#### TASK DESCRIPTION:
Reproduce, word for word, every line starting at the line that contains "Download RAR for macOS x64 7.20" and ending with the final line of the entries.
BEGIN DATA FOR THIS TASK
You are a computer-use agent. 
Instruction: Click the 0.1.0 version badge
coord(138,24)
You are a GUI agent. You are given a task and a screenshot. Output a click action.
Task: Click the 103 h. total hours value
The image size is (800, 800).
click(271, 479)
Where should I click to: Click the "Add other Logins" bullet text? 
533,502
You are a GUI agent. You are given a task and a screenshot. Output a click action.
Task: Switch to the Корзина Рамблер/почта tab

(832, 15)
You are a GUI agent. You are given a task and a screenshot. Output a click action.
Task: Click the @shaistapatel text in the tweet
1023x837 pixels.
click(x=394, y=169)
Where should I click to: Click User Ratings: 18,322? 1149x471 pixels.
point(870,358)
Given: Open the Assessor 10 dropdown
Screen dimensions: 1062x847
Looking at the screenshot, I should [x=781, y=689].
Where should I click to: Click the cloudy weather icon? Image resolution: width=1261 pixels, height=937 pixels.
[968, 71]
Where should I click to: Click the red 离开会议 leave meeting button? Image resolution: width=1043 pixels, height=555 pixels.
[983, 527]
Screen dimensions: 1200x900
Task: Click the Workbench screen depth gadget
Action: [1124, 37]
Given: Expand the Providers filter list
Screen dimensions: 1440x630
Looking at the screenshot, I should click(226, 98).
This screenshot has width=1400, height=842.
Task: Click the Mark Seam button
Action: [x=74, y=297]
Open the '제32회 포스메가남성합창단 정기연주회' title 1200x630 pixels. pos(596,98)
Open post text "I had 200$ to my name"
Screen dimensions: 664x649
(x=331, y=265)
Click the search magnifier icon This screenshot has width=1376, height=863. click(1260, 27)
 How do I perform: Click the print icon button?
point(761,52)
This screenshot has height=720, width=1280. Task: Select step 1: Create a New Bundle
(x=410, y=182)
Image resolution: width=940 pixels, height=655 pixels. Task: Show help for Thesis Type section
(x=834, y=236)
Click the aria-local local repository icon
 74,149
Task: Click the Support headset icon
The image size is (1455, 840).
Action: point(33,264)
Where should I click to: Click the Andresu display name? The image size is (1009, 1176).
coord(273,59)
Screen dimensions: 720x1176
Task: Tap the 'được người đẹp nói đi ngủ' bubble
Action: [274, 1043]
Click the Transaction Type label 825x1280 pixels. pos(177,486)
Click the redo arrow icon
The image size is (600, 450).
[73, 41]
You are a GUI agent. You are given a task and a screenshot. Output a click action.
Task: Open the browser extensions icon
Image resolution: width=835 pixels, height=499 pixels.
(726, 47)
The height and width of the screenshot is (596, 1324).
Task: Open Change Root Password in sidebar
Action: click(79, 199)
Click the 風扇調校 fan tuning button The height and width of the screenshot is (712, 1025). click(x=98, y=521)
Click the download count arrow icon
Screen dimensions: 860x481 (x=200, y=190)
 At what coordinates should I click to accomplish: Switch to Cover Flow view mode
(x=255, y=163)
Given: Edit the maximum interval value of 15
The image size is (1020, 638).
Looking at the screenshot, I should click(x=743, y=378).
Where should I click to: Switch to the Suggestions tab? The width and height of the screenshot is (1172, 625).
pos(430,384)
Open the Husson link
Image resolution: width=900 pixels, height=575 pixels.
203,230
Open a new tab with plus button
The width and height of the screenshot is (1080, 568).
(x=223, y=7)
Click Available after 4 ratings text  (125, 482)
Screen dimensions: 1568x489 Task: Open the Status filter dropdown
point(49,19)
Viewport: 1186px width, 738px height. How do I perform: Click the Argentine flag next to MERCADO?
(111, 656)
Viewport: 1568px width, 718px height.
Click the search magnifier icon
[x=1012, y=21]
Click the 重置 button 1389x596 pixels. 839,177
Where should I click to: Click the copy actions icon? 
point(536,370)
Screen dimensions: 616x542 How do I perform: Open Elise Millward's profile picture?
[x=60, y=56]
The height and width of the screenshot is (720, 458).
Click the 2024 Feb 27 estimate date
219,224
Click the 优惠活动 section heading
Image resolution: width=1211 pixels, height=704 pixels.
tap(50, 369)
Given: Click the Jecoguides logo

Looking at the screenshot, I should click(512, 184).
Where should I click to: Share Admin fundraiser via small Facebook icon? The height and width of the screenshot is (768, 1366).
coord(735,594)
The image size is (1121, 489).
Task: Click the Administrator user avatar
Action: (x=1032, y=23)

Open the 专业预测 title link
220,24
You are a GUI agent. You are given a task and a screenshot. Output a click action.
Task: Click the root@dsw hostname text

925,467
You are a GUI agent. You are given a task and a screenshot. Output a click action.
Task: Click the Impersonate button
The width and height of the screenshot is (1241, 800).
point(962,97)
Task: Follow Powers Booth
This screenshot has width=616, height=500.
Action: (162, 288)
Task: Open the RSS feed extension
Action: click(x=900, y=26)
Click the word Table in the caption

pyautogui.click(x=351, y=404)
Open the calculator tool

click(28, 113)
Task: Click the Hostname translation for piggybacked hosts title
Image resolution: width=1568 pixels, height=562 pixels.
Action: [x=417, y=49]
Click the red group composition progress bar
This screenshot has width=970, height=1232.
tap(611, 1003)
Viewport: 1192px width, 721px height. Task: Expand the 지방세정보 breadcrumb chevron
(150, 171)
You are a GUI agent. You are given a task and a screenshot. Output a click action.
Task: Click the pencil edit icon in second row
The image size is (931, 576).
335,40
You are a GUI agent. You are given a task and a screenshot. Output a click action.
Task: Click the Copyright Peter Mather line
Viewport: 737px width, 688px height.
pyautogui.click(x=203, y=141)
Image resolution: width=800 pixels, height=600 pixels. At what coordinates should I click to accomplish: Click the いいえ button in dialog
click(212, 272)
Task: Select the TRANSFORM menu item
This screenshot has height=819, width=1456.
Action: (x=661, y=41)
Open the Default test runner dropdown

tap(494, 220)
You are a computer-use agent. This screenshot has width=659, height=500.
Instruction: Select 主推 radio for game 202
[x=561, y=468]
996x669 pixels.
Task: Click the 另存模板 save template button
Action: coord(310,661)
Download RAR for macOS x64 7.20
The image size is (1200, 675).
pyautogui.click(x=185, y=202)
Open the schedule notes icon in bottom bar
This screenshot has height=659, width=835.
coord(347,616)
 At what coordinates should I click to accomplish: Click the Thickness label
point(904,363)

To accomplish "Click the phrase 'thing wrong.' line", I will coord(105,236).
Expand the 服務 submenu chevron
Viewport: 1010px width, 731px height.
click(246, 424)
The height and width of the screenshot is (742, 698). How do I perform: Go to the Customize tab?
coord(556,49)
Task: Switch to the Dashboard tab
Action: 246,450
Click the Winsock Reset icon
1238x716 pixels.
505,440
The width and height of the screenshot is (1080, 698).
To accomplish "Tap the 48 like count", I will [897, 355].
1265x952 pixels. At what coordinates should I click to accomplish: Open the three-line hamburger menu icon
END DATA FOR THIS TASK
#### ANSWER AREA:
Download RAR for macOS x64 7.20
The image size is (1200, 675).
pyautogui.click(x=185, y=202)
Open the schedule notes icon in bottom bar
This screenshot has height=659, width=835.
coord(347,616)
 At what coordinates should I click to accomplish: Click the Thickness label
point(904,363)

To accomplish "Click the phrase 'thing wrong.' line", I will coord(105,236).
Expand the 服務 submenu chevron
Viewport: 1010px width, 731px height.
click(246, 424)
The height and width of the screenshot is (742, 698). How do I perform: Go to the Customize tab?
coord(556,49)
Task: Switch to the Dashboard tab
Action: 246,450
Click the Winsock Reset icon
1238x716 pixels.
505,440
The width and height of the screenshot is (1080, 698).
To accomplish "Tap the 48 like count", I will [897, 355].
1265x952 pixels. At what coordinates should I click to accomplish: Open the three-line hamburger menu icon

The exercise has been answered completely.